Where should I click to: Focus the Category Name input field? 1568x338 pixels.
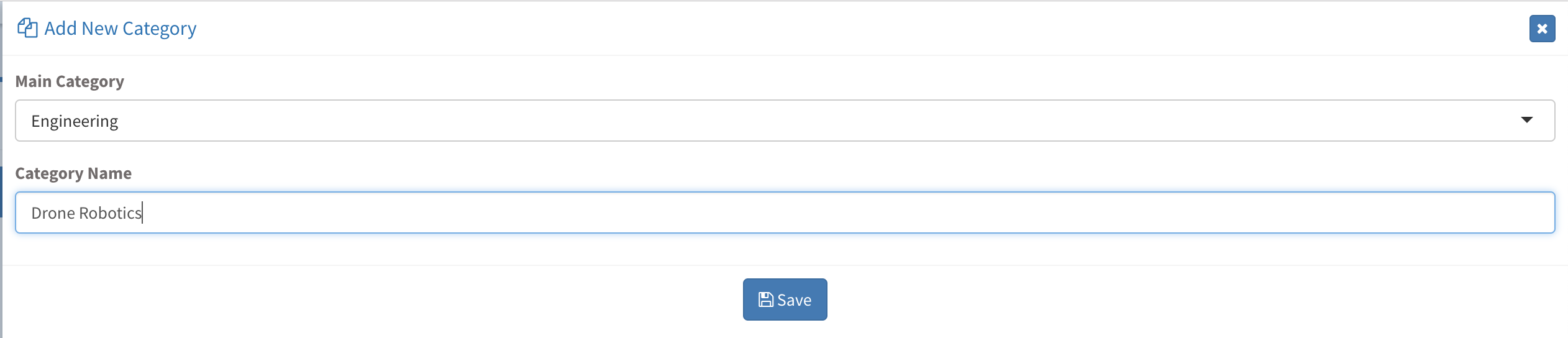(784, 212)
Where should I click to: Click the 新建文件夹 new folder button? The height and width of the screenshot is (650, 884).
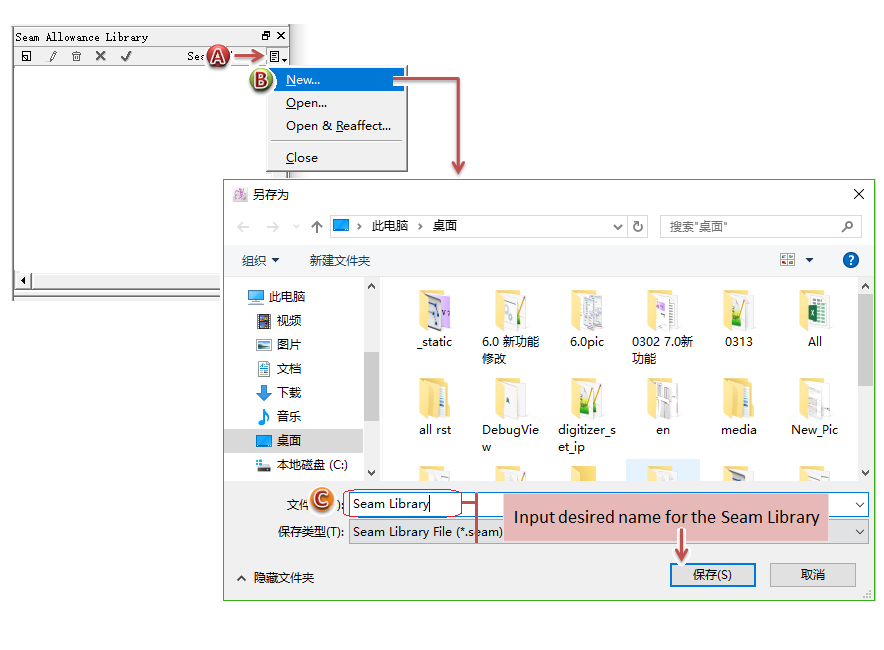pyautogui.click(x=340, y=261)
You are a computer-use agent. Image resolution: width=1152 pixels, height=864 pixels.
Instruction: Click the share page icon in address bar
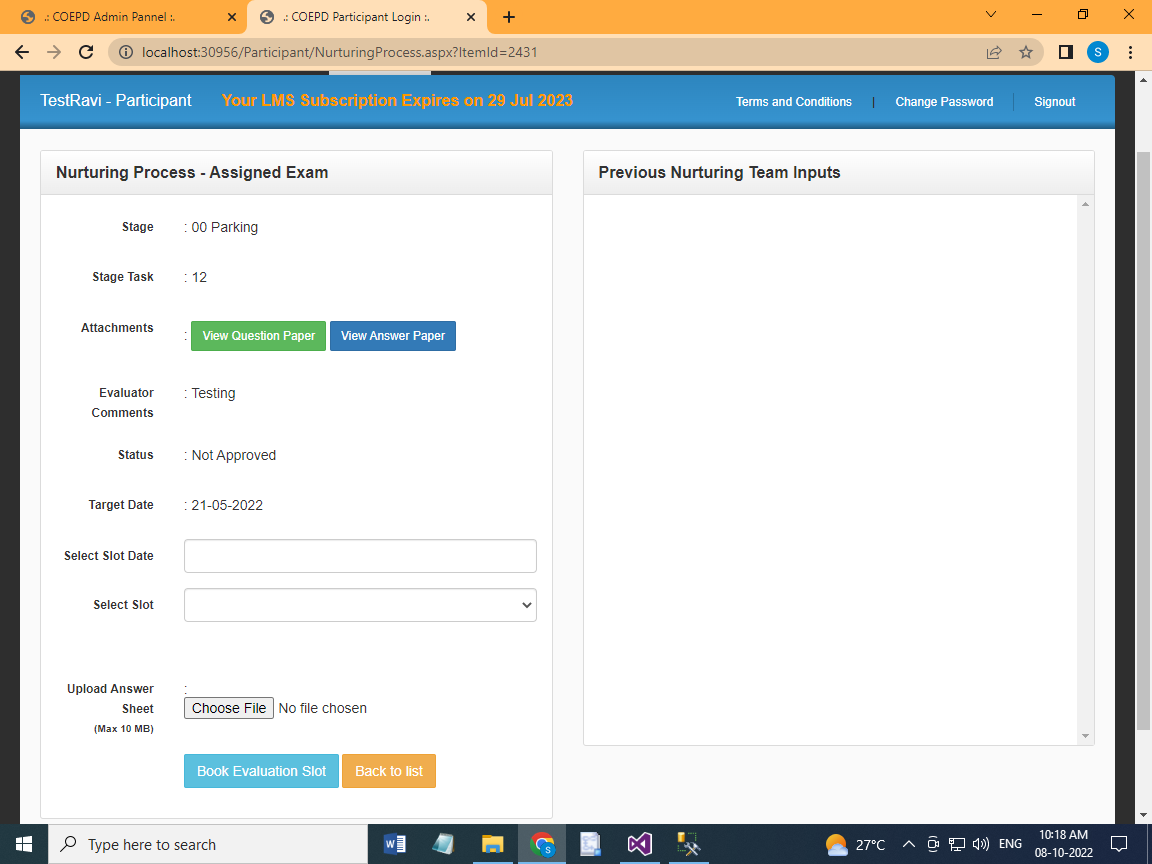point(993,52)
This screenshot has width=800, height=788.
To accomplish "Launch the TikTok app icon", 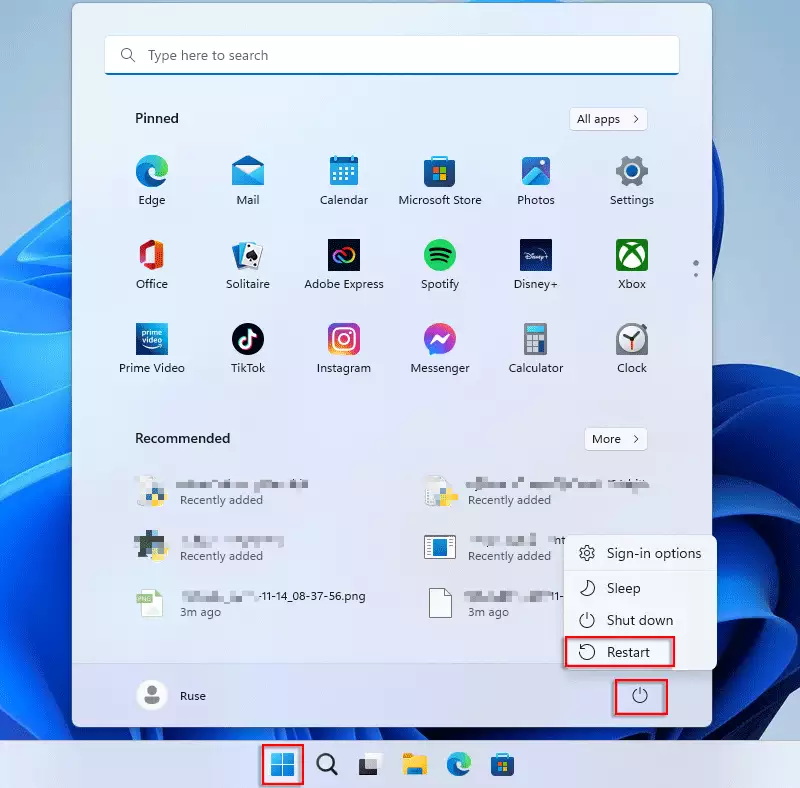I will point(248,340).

□ □ □

Requirement: Your answer is the exact run of lines above from the one with "Where should I click to: Click" through the one with "This screenshot has width=800, height=788.", both ends included, minus any picture.

Solution for this exercise:
Where should I click to: Click the 新建文件夹 new folder button? The height and width of the screenshot is (650, 884).
pyautogui.click(x=340, y=261)
You are a computer-use agent. Image resolution: width=1152 pixels, height=864 pixels.
Instruction: Click the share page icon in address bar
point(993,52)
This screenshot has width=800, height=788.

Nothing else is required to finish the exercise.